Tout ce boucan pour un gilet de presse !
Toute cette polémique pour la remise d’un don de gilets de reporter fait à la presse du Sénégal par l’ambassade des Etats-Unis au Sénégal, dans la perspective de la couverture de la campagne électorale pour l’élection présidentielle du 24 février ! Avec une délicatesse de bison, le ministère de l’Intérieur est intervenu pour interdire la remise du don, au motif allégué que cette ‘’générosité’’ est une ingérence des Etats-Unis dans une affaire strictement sénégalaise. Vraiment ? Selon le journal ‘’Source A’’, le ministre de l’Intérieur ‘’a saisi l’ambassadeur des États-Unis pour demander des explications sur la présence du drapeau américain sur les gilets qui devaient être remis aux journalistes sénégalais’’.
‘’Pourquoi des gilets venant des États-Unis ? Si les journalistes veulent être dotés de gilets, pourquoi ne s’orientent-ils pas vers l’État du Sénégal, qui peut leur en fournir ?’’, s’est interrogé Aly Ngouille Ndiaye. Fort bien. Mais que le ministère de l’Intérieur, organisateur de l’élection, n’a-t-il pas eu cette initiative au lieu d’attendre qu’un gouvernement étranger offre de le faire à sa place ? Faire confectionner cet accessoire pour la sécurité de journalistes en reportage ne doit pas être d’un coût qui grèverait le budget du ministère de l’Intérieur : il suffirait juste de quelques mètres d’un tissu bas de gamme et d’un flocage au dos des gilets dont nos tailleurs de quartier peuvent assurer la confection.
Mais aussi, posons-nous la question de savoir si la presse elle-même ou ses organisations n’auraient pas pu se cotiser pour, collectivement, offrir à leurs reporters ce gilet qui est autant un accessoire de sécurisation des reporters qu’élément de régulation.
Oui, le gilet est un moyen d’identification du journaliste en mission et donc de régulation contre les usurpateurs et, surtout, contre les agressions, notamment des forces de l’ordre. Ce gilet permet de distinguer, voire de différencier le journaliste de qui ne l’est pas. Et en raison des risques d’infiltration et d’utilisation abusive, les reporters se doivent de protéger ce gilet contre les usages indus autant que cet habit les protège contre les agressions et leur facilite la tâche sur le terrain. Un terrain lourd de dangers, parce que le journaliste risque d’y être confondu – exprès ou par inadvertance – avec des individus aux comportements non orthodoxes.
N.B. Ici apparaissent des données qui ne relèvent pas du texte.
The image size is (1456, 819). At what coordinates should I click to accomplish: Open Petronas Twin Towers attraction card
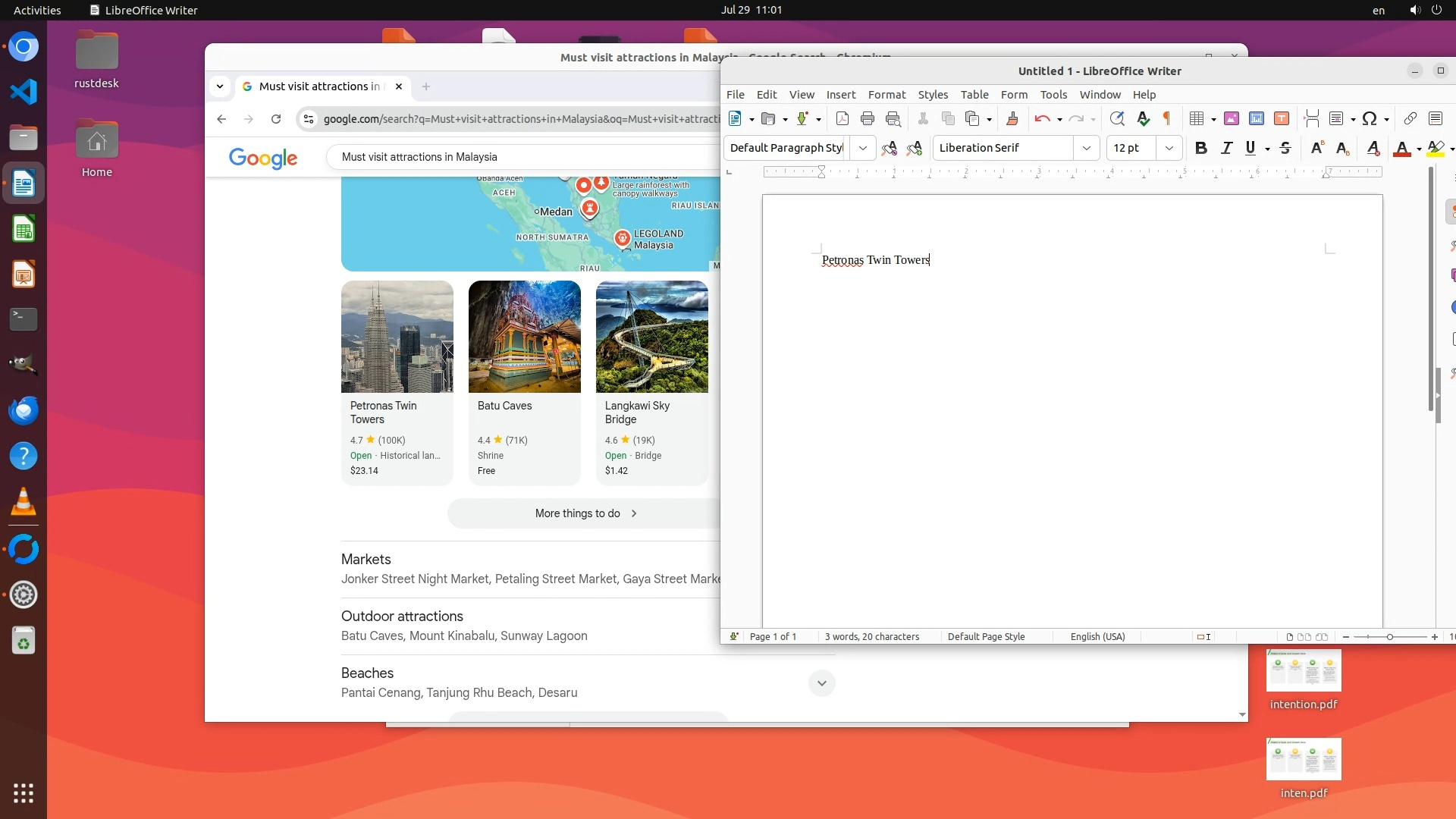point(397,382)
En France, la chaîne de télévision Bfm Tv a non seulement remis à ses reporters des éléments d’identification, mais a mis derrière chaque reporter couvrant les manifestations de ‘’Gilets jaunes’’ un agent de sécurité. ‘’Chaque journaliste sur le terrain est accompagné d'un agent de sécurité, souligne Hervé Béroud, le directeur général de la chaîne. Cet agent est à même d'évaluer la dangerosité de la situation et d'intervenir en cas d'agression du journaliste’’. Les meilleures des conditions pour des reporters dont l’exposition au danger ne se suffit plus de carte de presse, ni de gilet.
Ce qui peut gêner, c’est cette propension propre à tous les donateurs qui tiennent à ce que leur générosité se sache ; une générosité qui ‘’hisse le drapeau, bat le tambour et sonne dix trompettes’’, comme nous le disait un jour un diplomate européen. Déjà que la cérémonie de remise ou de réception est assez médiatisée, il n’y a plus lieu – et c’est notre avis – que les gilets soient floqués aux couleurs des Etats-Unis. La seule mention ‘’Presse’’ au dos suffit amplement.
Aux dernières nouvelles, selon l’Agence de presse sénégalaise citant un communiqué du Syndicat des professionnels de l’information et de la communication (Synpics), ce dernier ‘’a décidé la confection et la distribution de gilets d’identification "Presse" dans les meilleurs délais, pour les besoins de la campagne électorale et du scrutin présidentiel du 24 février’’.
La leçon de cet incident est bonne à retenir pour l’avenir, afin que la presse sénégalaise et ses organisations prennent elles-mêmes des initiatives du type confection de gilets, de cartes de presse et autres dont l’obtention est trop peu chère pour mériter des polémiques et un ramdam inutiles. De tels dons aussi peu chers payés, on pouvait s’en passer.